NEW YORK (Reuters) - For more than eight years, Johnson & Johnson (>> Johnson & Johnson) has pursued billions of dollars in damages against Boston Scientific Corp (>> Boston Scientific Corporation) after the latter won a controversial – and ultimately ill-fated – bidding war for device maker Guidant.

Now the dispute lies in the hands of a federal judge after lawyers for both companies made final presentations on Wednesday at the close of a non-jury trial in New York federal court.

J&J is seeking more than $7.2 billion in damages and interest from Boston Scientific as Guidant’s successor, an amount that one analyst has characterized as a “major near-term risk” for a company with a market capitalization of about $19 billion as of Wednesday.

U.S. District Judge Richard Sullivan, who oversaw the trial, did not indicate when he would rule.

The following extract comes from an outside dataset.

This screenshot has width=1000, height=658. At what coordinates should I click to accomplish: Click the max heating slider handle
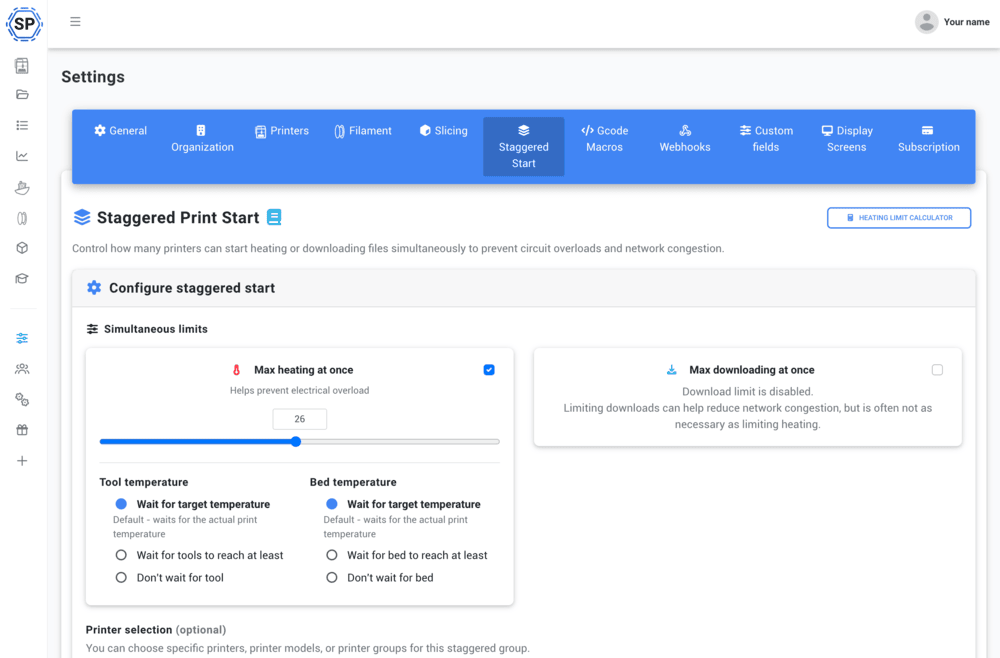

The dispute stems from 2005, when J&J agreed to buy Guidant for $21.5 billion. Under the deal, Guidant was permitted to consider unsolicited competing bids.

In late 2005, Boston Scientific announced its intention to make an offer, which was contingent on selling some of Guidant’s assets to Abbott Laboratories (>> Abbott Laboratories) to satisfy antitrust concerns.

J&J claims Guidant knowingly violated their contract by providing due diligence directly to Abbott. Without that breach, J&J argues, Abbott would have walked away from the deal, scuttling Boston Scientific's bid and leaving Guidant with no competing offers.

“What made the breach material was that Boston Scientific was not going to make an offer if Abbott was not involved,” said Harold Weinberger, a lawyer for J&J.

David Boies, a lawyer for Boston Scientific, said Guidant relied on the advice of its attorneys in sharing information with Abbott. Boston Scientific eventually acquired Guidant for $27 billion and paid J&J a $705 million termination fee.

The deal has since been widely panned as too expensive, prompting Boston Scientific to argue that J&J dodged a bullet by failing to complete the acquisition and cannot now claim any damages, even if a breach occurred.

“They have not presented any evidence that they would have been better off,” Boies said.

Sullivan pressed both sides during more than two hours of closing arguments. At one point, he questioned why J&J did not aggressively challenge Guidant as soon as they became aware that Abbott had been given information in January 2006, instead of making subsequent higher bids.

“There’s a glaring absence of the sorts of emails and documents you would expect if you thought you had just been hosed on a multibillion-dollar deal,” he said.

Weinberger said J&J was not fully aware of what had occurred until weeks later, after the bidding war ended.

Sullivan also told Boies it seemed likely Guidant shareholders would have had no other option but to accept J&J’s bid absent a formal offer from Boston Scientific.

Boies argued, however, that the deal might still have fallen through, citing dissatisfaction among some shareholders over the price.

The case is Johnson & Johnson v. Guidant Corporation, U.S. District Court for the Southern District of New York, No. 06-7685.